§ **Dataset**
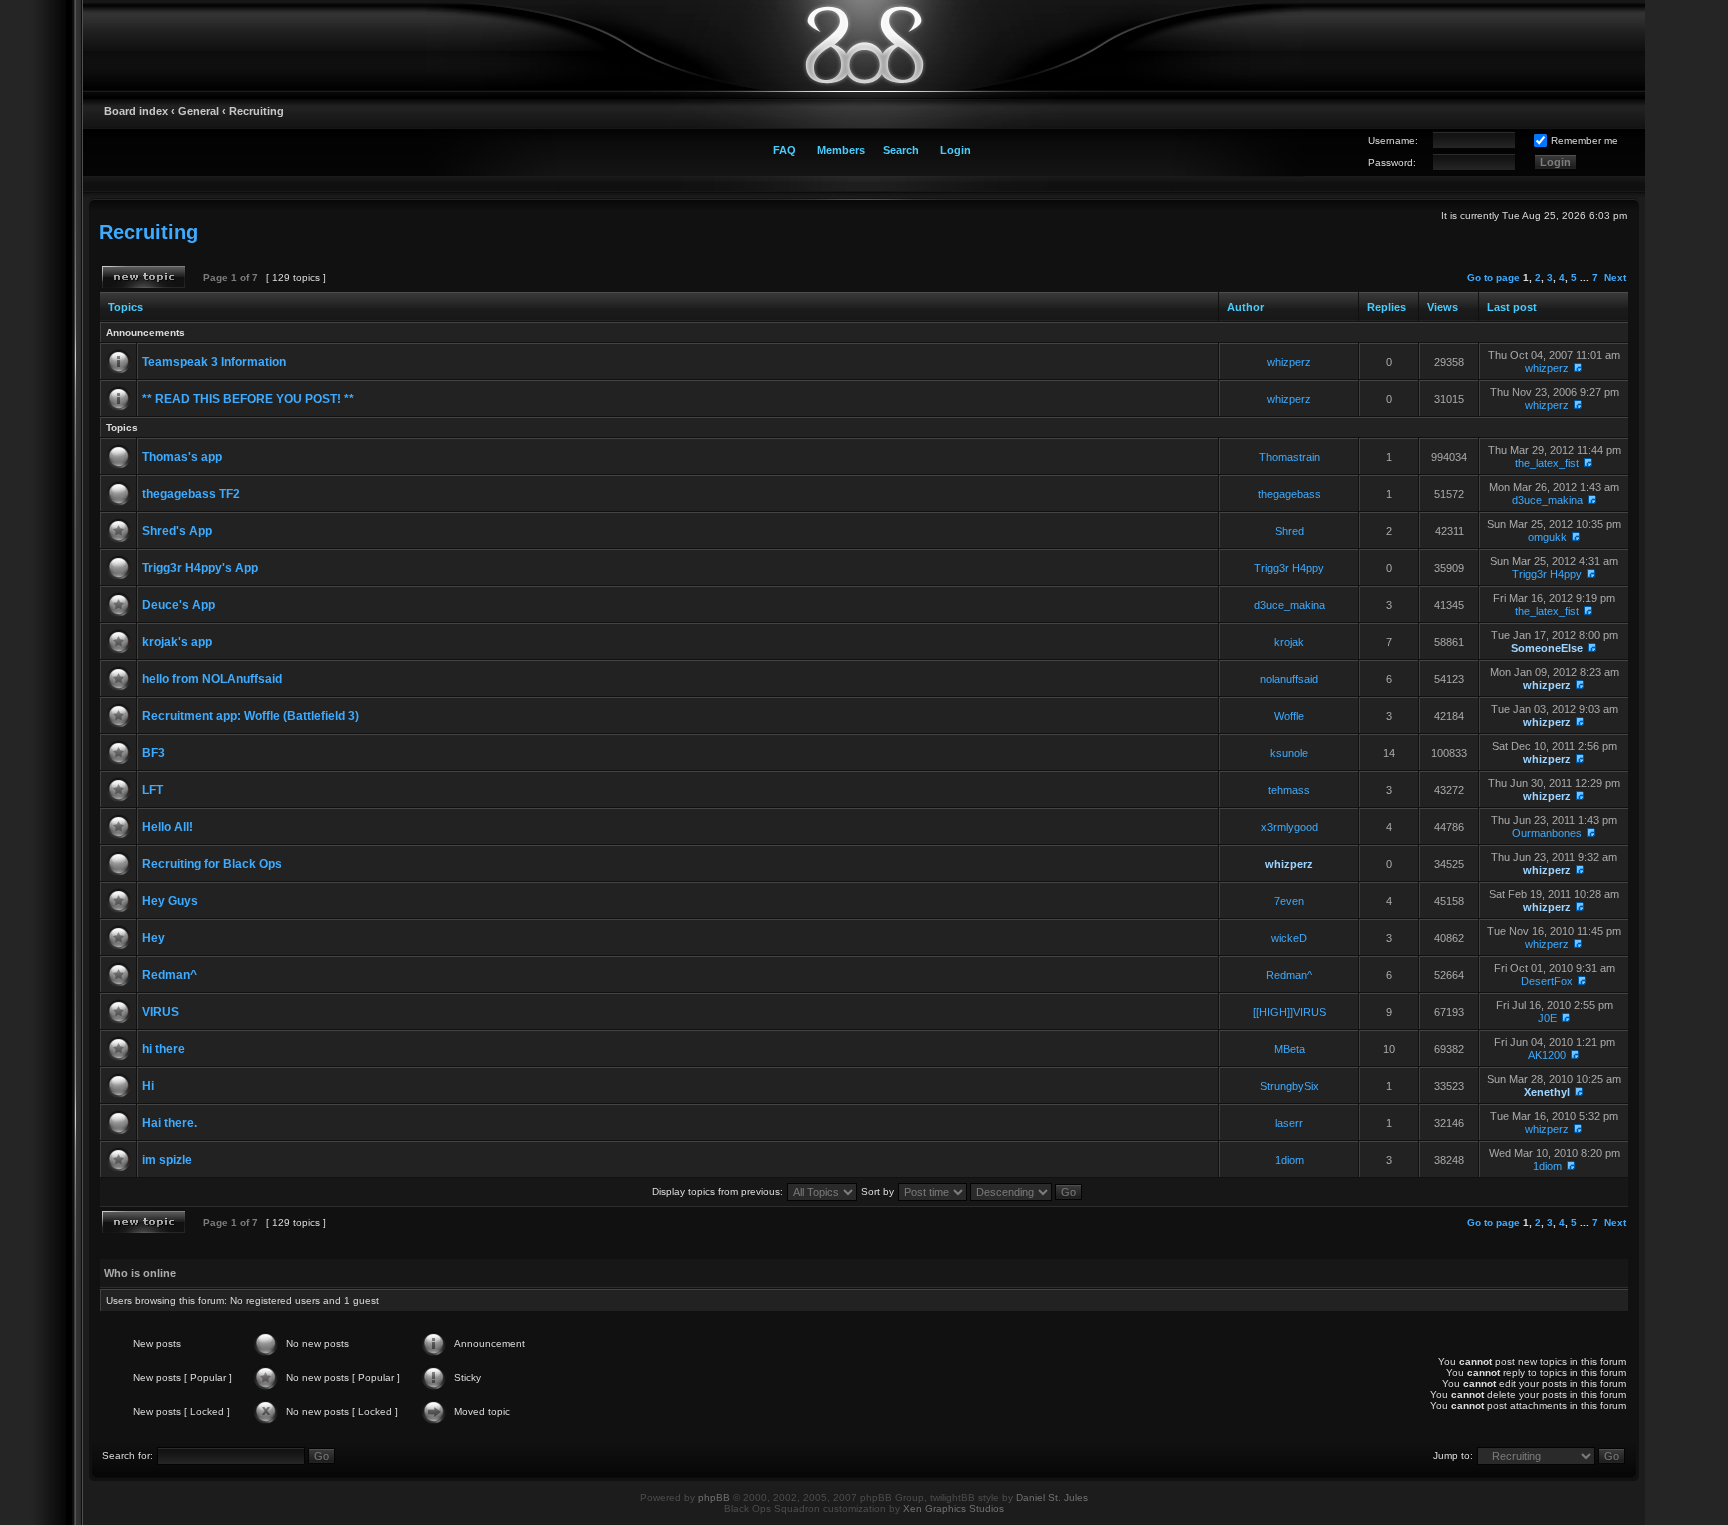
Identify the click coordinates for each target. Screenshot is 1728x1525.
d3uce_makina (1547, 500)
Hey (153, 938)
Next (1615, 277)
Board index (136, 111)
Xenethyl (1547, 1092)
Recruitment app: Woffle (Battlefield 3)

§ **Description of the task**
Leave out all images, then reproduce the entries above exactly.

§ **Output for this task**
Identify the click coordinates for each target. Screenshot is 1728x1525.
d3uce_makina (1547, 500)
Hey (153, 938)
Next (1615, 277)
Board index (136, 111)
Xenethyl (1547, 1092)
Recruitment app: Woffle (Battlefield 3)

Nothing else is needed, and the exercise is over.